--- Excerpted data Enclosed Below ---

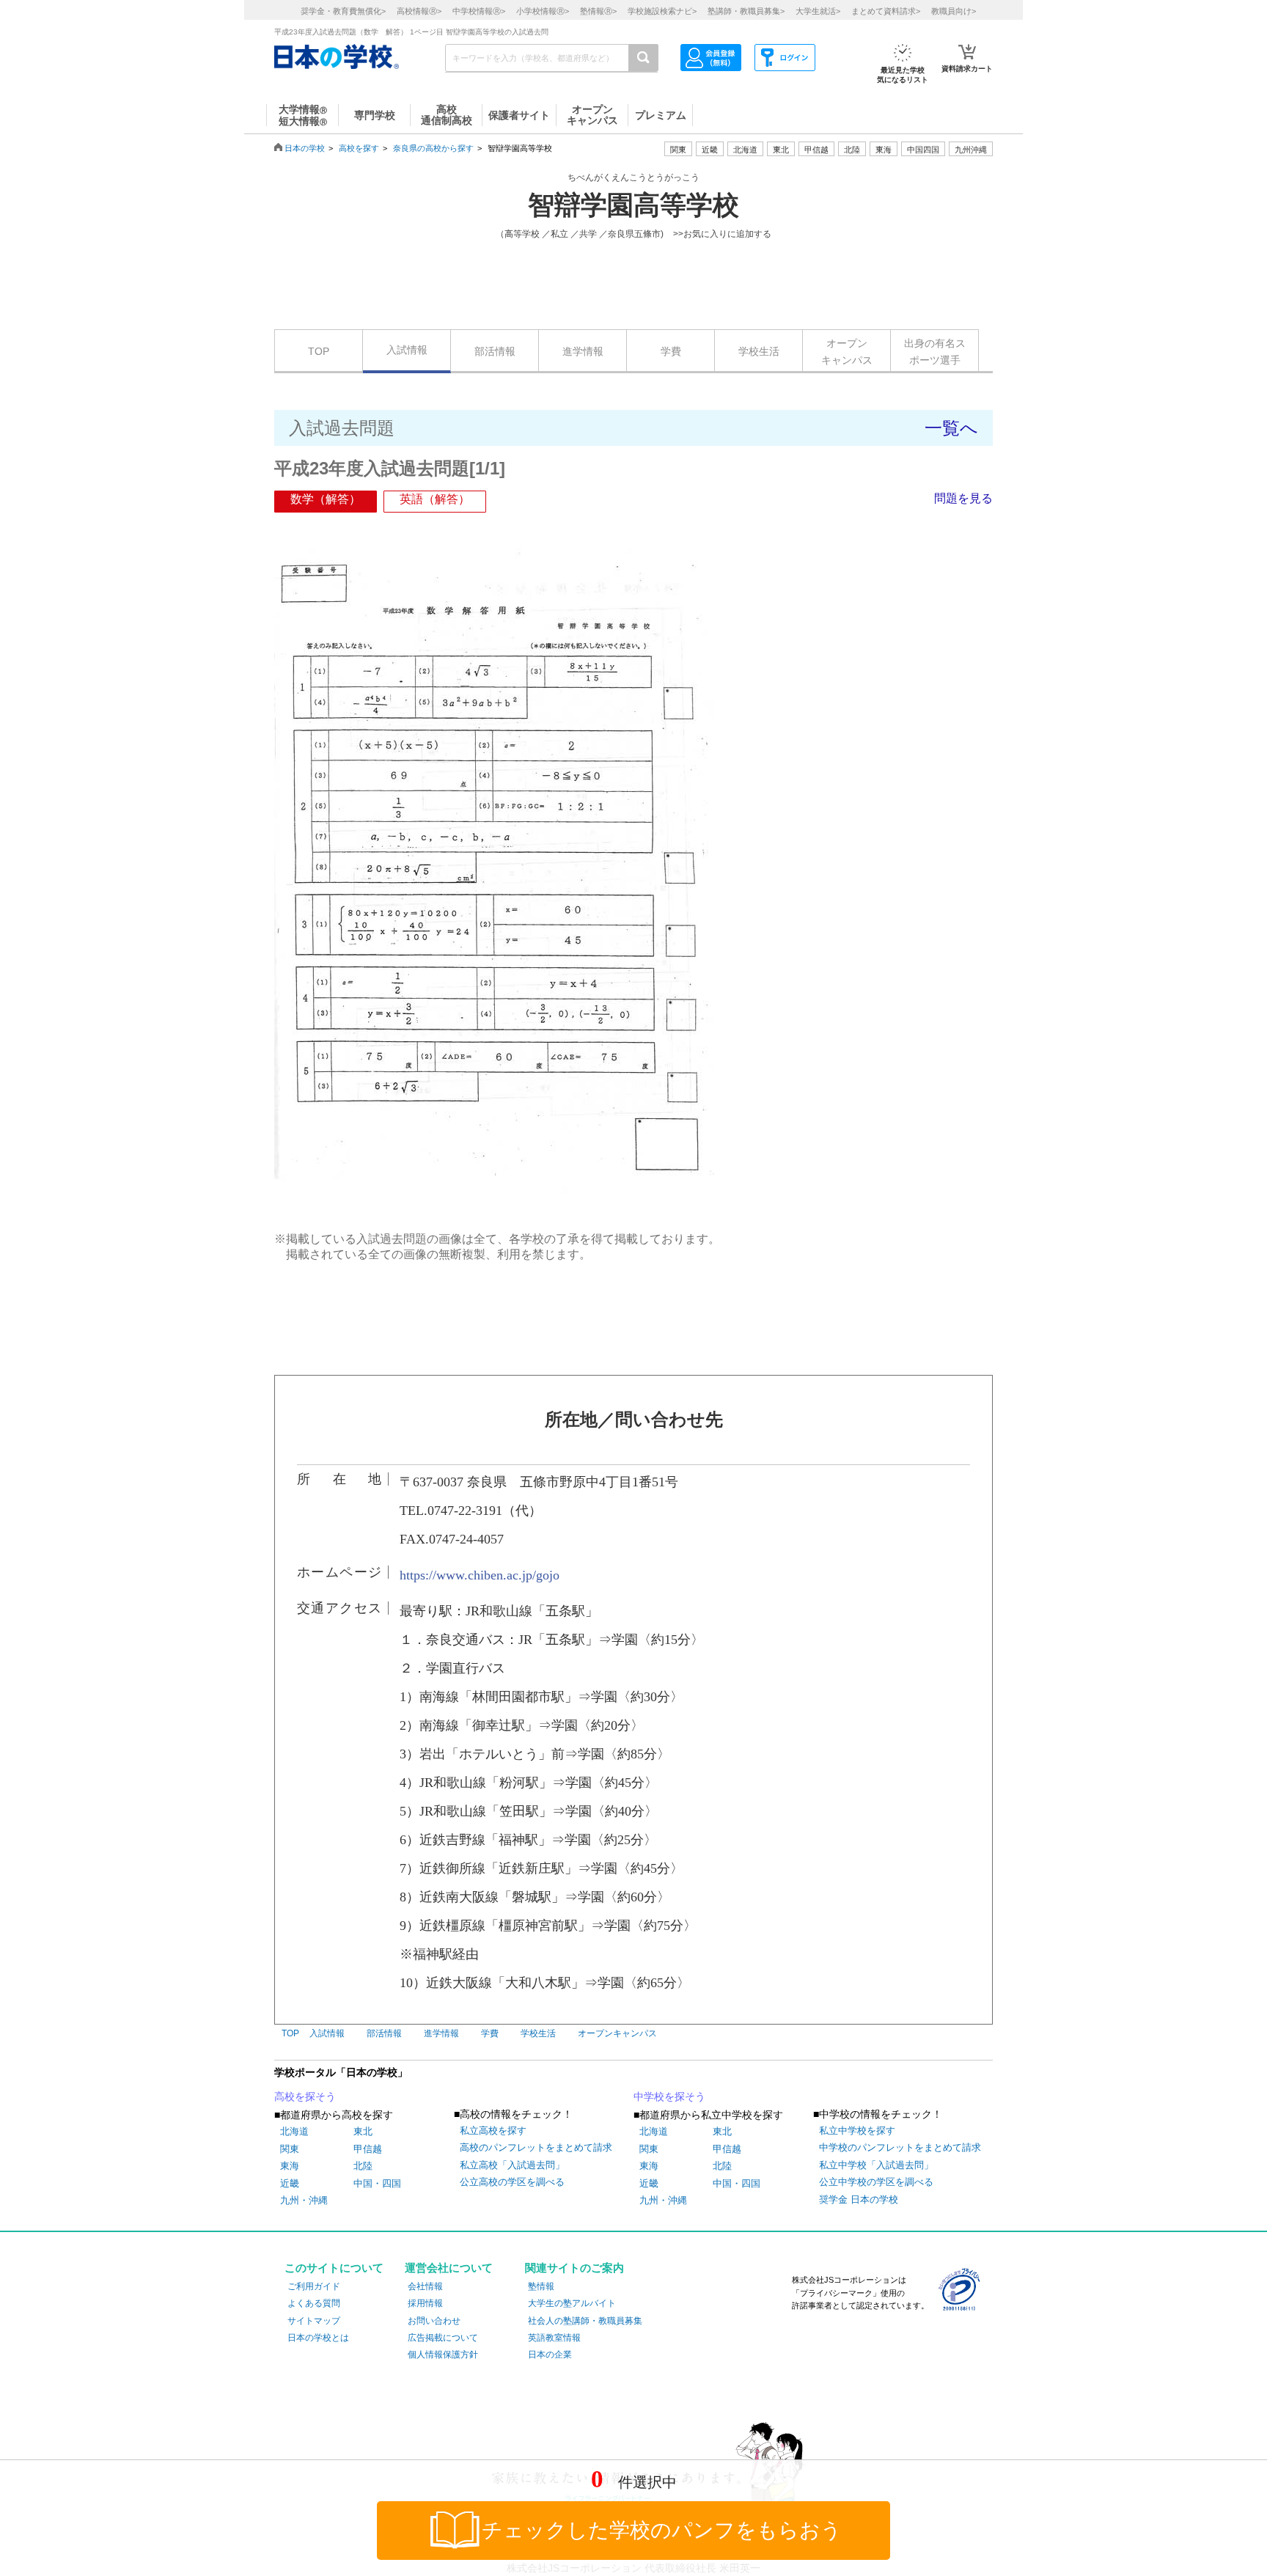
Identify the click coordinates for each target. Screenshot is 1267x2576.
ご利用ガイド (313, 2286)
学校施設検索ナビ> (662, 11)
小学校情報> (542, 11)
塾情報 (541, 2286)
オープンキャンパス (847, 351)
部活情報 (494, 351)
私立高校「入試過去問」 (512, 2164)
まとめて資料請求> (885, 11)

--- End of Enclosed Excerpted data ---

Work item :: Your task is to reproduce exactly the lines from the one with "ご利用ガイド (313, 2286)" through the end of the listing. Both ends belong in the answer.

Task solution ::
ご利用ガイド (313, 2286)
学校施設検索ナビ> (662, 11)
小学校情報> (542, 11)
塾情報 (541, 2286)
オープンキャンパス (847, 351)
部活情報 (494, 351)
私立高校「入試過去問」 (512, 2164)
まとめて資料請求> (885, 11)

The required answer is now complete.